Fairfax had until today to finish its detailed examination of Blackberry’s financials, for a close on the acquisition sometime this week, but there was high skepticism that the plan would even take shape. Now, without a deal on the table, Blackberry has instead $1 billion in new funding to keep the lights on. An acquisition, it seems, isn’t going to be happening in the immediate future.
Heins’ departure, which will reportedly be accompanied by a jettison of some board members, marks the end of a woeful stint as CEO. After taking the reins from Mike Lazaridis and Jim Balsillie, Heins oversaw the transition of RIM to Blackberry and doubled down on the company’s smartphone offerings, only to oversee a $1 billion loss due to sputtering sales. The company’s recent release of BBM for iPhone and Android has been met with mixed reviews and a stuttering rollout that served as a hallmark for the company’s struggles to stay relevant.

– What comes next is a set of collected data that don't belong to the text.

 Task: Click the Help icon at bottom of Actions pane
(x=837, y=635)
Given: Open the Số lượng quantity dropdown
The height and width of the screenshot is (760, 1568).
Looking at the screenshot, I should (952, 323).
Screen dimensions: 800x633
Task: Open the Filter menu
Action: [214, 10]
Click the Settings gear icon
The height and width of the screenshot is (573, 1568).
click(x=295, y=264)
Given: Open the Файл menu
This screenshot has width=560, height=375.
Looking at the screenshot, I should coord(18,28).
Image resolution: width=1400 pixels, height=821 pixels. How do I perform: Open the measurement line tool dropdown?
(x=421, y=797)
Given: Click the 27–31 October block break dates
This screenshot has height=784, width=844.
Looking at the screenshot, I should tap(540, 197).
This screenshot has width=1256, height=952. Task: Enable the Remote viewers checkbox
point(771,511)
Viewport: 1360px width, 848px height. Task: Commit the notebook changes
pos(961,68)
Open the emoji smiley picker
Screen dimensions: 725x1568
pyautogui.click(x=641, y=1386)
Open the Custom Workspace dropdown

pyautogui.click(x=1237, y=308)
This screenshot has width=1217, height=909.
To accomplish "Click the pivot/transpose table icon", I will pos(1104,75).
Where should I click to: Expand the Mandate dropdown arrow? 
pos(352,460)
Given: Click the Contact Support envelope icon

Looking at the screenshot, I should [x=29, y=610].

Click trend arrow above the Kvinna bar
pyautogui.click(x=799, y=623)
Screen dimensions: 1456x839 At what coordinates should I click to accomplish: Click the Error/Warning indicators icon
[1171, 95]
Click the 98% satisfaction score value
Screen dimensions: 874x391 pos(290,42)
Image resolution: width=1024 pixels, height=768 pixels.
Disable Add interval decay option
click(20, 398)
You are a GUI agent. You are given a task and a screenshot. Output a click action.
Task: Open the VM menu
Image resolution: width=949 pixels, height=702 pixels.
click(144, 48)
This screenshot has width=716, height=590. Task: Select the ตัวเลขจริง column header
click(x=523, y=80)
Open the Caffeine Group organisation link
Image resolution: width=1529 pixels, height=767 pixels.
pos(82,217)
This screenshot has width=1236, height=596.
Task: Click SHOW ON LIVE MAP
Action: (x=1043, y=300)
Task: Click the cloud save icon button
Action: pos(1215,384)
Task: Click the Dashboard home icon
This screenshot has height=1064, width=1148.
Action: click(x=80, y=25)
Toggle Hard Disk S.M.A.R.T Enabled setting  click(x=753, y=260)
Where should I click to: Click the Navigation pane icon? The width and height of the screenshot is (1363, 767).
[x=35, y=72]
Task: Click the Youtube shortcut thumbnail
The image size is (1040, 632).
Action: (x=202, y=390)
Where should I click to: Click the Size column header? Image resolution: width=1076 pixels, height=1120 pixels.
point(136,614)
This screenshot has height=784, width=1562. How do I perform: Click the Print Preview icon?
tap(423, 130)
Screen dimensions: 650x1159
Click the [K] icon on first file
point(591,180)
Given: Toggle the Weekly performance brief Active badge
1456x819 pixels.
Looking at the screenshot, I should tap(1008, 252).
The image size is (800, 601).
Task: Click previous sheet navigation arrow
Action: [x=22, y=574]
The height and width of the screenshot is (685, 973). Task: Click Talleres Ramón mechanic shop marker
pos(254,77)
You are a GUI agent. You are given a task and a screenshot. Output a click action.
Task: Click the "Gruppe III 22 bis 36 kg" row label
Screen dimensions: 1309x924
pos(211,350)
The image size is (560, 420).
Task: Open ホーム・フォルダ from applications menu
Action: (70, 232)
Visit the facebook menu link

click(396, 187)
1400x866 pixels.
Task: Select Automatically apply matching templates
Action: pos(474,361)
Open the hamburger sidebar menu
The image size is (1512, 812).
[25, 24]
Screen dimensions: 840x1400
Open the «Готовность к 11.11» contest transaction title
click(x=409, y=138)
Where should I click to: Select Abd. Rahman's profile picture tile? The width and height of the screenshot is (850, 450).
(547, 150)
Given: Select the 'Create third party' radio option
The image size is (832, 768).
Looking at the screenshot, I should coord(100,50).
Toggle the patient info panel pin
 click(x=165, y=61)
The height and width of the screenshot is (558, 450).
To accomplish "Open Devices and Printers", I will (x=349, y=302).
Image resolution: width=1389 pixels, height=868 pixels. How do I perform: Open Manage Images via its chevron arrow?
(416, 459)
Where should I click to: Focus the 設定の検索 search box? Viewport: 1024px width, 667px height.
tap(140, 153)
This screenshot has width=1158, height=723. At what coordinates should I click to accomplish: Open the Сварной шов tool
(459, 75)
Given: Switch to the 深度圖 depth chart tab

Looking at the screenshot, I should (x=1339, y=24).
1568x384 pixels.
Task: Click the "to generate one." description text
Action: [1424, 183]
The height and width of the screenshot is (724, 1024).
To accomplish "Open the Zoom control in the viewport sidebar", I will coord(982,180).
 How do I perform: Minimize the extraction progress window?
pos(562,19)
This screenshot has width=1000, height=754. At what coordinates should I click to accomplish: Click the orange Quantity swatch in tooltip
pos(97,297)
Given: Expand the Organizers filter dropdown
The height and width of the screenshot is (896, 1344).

According to Blackberry’s official statement, Fairfax as well as “other institutional investors” will furnish Blackberry through U.S. $1 billion private placement of convertible debentures. In the wake of the funding, both Heins and David Kerr will resign from the board. John S. Chen will take over as both Executive Chair of BlackBerry’s Board of Directors and interim CEO.
“Today’s announcement represents a significant vote of confidence in BlackBerry and its future by this group of preeminent, long-term investors,” said Barbara Stymiest, Chair of BlackBerry’s Board, in the statement.